Many Canadians think the recently proposed changes to the tax code are a money grab. But it could also be related to the changing face of work.

Just less than a year ago, Finance Minister Bill Morneau began warning Canadians about “job churn.”

Also called “precarious work” by Morneau, it’s insecure and unprotected employment that often doesn’t support a household.

More and more companies are forgoing hiring long-term employees in lieu of short-term contracts offered to freelancers.

Companies prefer to get employees off their books to eliminate the costs of benefits and pensions.

They’re willing to pay more in short-term contracts to eliminate that risk.

In the new ‘gig’ economy, precarious workers often rack up several short-term contracts to pay the bills. As a result, they often set up sole proprietorships or other forms of small business in part to pay for their benefits, long-term savings, etc.

This activity known as consulting was once the domain of white-collar workers (engineers, accountants, doctors, lawyers, psychologists, etc.). However, now many non-professionals are forced to form consultancies. Of course, this change is being enabled by Internet applications and the ‘sharing economy,’ which can be a source of short-term work (think of Uber as an extreme example).

This is also leading to a predicted death (or at least dismemberment) of professions as job churners can pass themselves off as able to do work that only professionals previously did.

Of course, forming a small business based on a series of short-term contracts has its benefits from a tax perspective:

Company profits are taxed at a lower rate (10 to 15 per cent) instead of up to 50 per cent for a regular wage earner.

Savvy small business owners use income sprinkling, distributing the company’s profit as earnings to family members, who are taxed at a lower rate.

Remaining profits can be invested outside the business.
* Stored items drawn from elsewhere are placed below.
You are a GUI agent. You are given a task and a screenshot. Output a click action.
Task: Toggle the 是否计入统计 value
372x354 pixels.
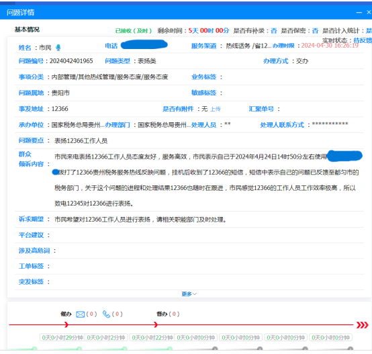click(369, 31)
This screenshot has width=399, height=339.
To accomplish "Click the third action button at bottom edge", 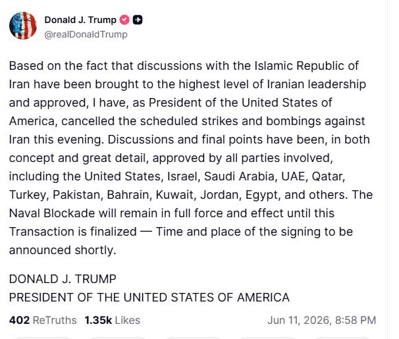I will click(x=194, y=338).

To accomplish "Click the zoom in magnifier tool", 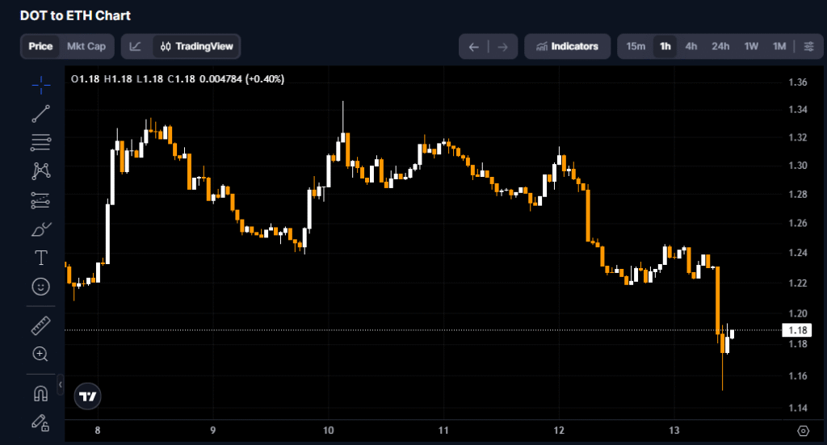I will pyautogui.click(x=40, y=354).
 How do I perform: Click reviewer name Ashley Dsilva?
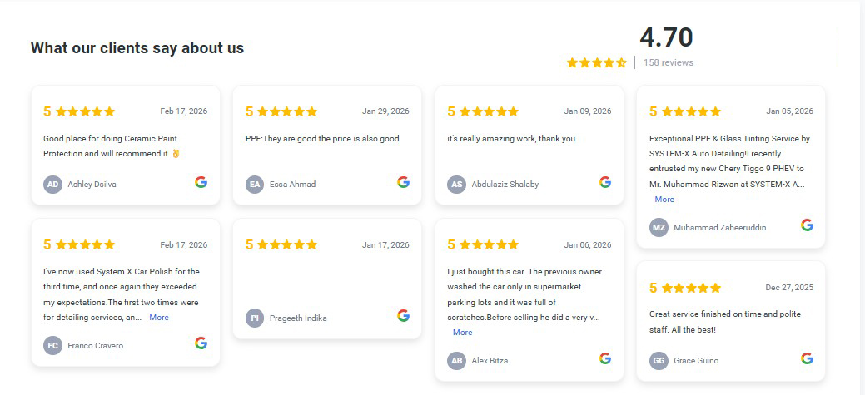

Any revenues generated by these investments are capital gains that are also taxed at a lower rate.

While small business owners argue that this ability to invest profits helps shore up companies through lean years, Morneau calls this and the other schemes above unfair tax dodges.

For years, the Canadian government has been turning a blind eye to the tax loopholes that small businesses have leveraged.

This is because many of these tax dodges are practised by physicians and other professionals.

Canada has always been at risk of losing these professionals to other jurisdictions, including the United States.

However, with the relatively unfriendly climate in the United States, the Liberal government thinks that now may be the time to tighten up Canada’s small business tax code, without fear of a massive brain drain. While this may be the case, that there may be more to this.

Soon, half the Canadian workforce will be self-employed, compared with 20 per cent now. This means Canada is at risk of losing a considerable amount of its tax base. Compare a future 15 per cent tax rate for consultants to a 50 per cent tax rate for current wage earners.

While the government argues it’s unfair to tax wage earners at a higher rate than small business owners, changing work demographics may have more to do with it. Morneau simply wants to get in front of this parade. Of course, the U.S. climate is helping.

Consultancy was once limited to well-paid professionals but now, because of job churn, it’s being forced on working families.

The government needs to recognize that struggling to assemble short-term contracts, while protecting themselves with self-paid benefit plans and managing pseudo-pensions through investments outside the proprietorship, some distinction needs to be made between highly-paid professionals and working families forced into this new work arrangement.

Derrick Rancourt is a professor in the University of Calgary’s Cumming School of Medicine, where he chairs the Graduate Science Education’s Professional Development Taskforce.